The US will block some exports from China’s Xinjiang region, over alleged human rights abuses against the Muslim Uighur minority, the Department of Homeland Security (DHS) has announced.
The orders announced on Monday that “forced labour” was used to make the products, including at a “vocational” centre it called a “concentration camp”, reports the BBC.
The export ban includes garments, cotton, computer parts and hair products from five entities in Xinjiang as well as Anhui province.
The orders target four companies and one manufacturing site and fall short of the region-wide ban the Department had considered.
“These extraordinary human rights violations demand an extraordinary response… This is modern-day slavery,” the BBC quoted Kenneth Cuccinelli, the DHS’s Acting Secretary, as saying to the media on Monday.
“Because of its unique nature, being, applying to a region as opposed to a company or a facility, we are giving that more legal analysis.
“We want to make sure that once we proceed that it will stick, so to speak,” he added.

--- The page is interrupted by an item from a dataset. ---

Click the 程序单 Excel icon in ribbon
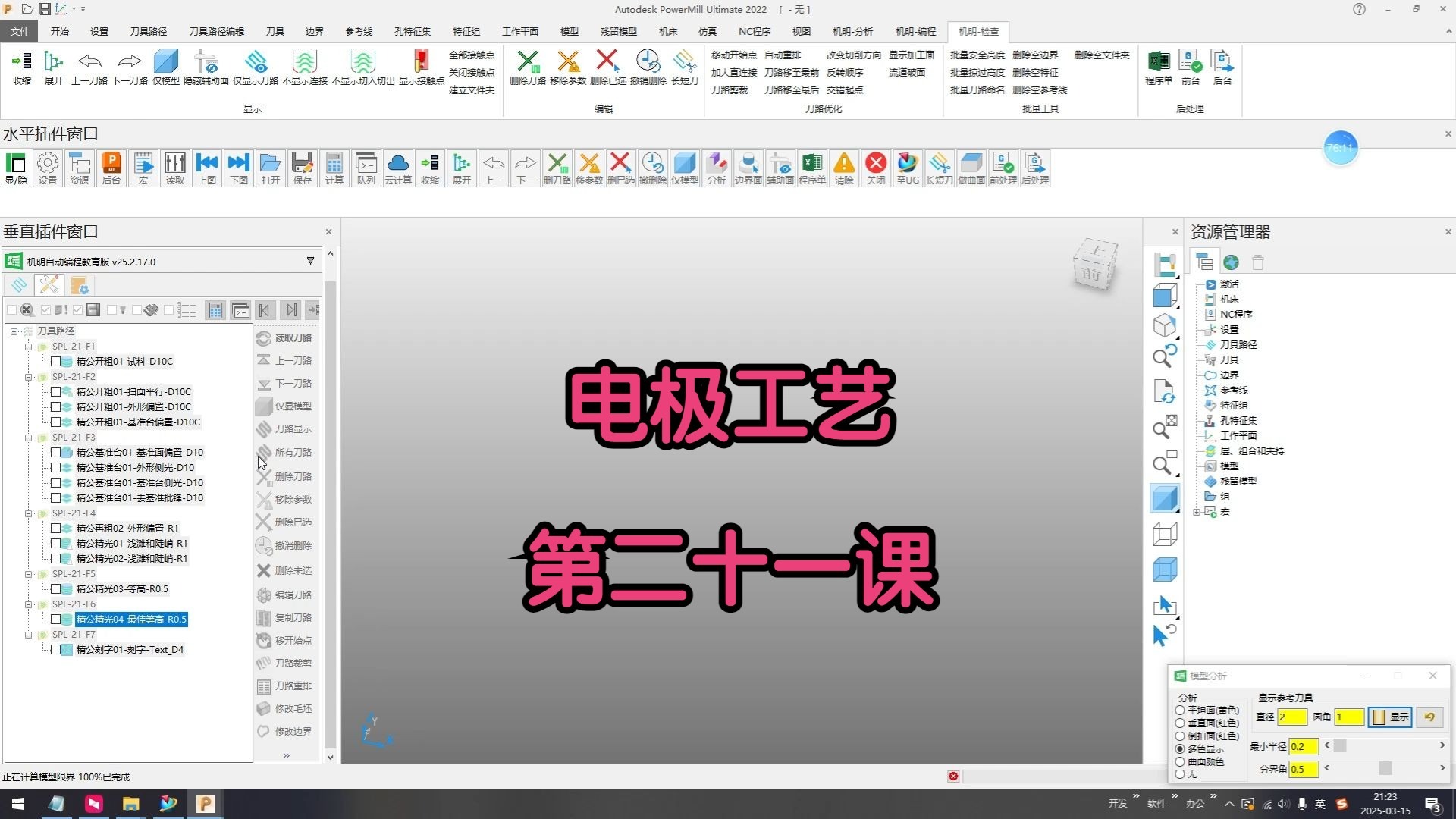This screenshot has width=1456, height=819. coord(1158,67)
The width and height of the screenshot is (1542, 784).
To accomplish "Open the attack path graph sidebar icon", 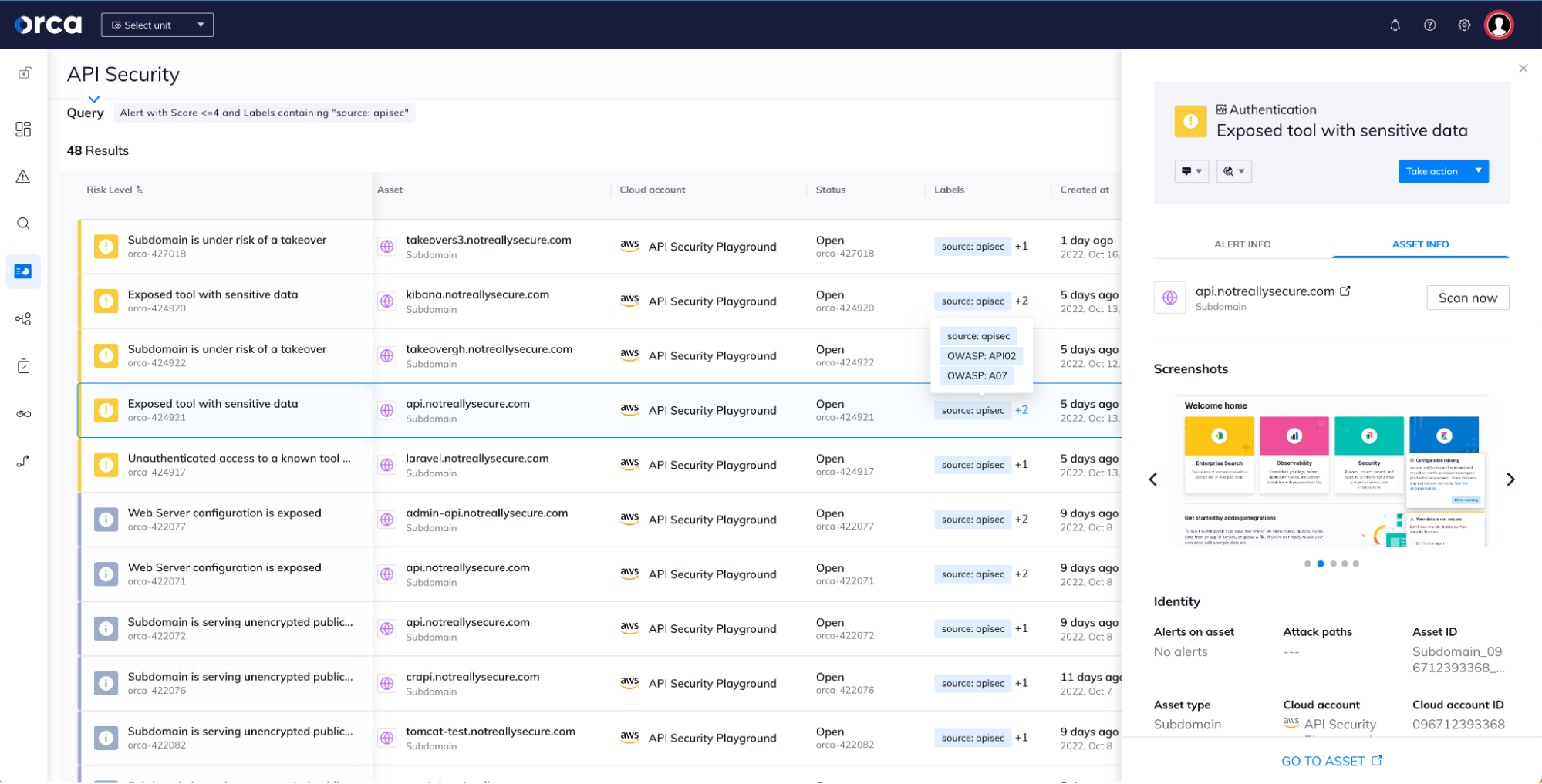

Responding to the development, Mark A. Morgan, Acting Commissioner of US Customers and Border Protection agency, said that the orders “send a clear message to the international community that we will not tolerate the illicit, inhumane, and exploitative practices of forced labour in US supply chains”.
The move is the latest by President Donald Trump’s administration to put pressure on China over the situation in Xinjiang, the BBC reported.
Uighurs, who are mostly Muslim, are ethnically Turkic and make up about 45 per cent of Xinjiang’s population.
Earlier this year, a report by China scholar Adrian Zenz found that the Asian giant was forcing women in the region to be sterilised or fitted with contraceptive devices.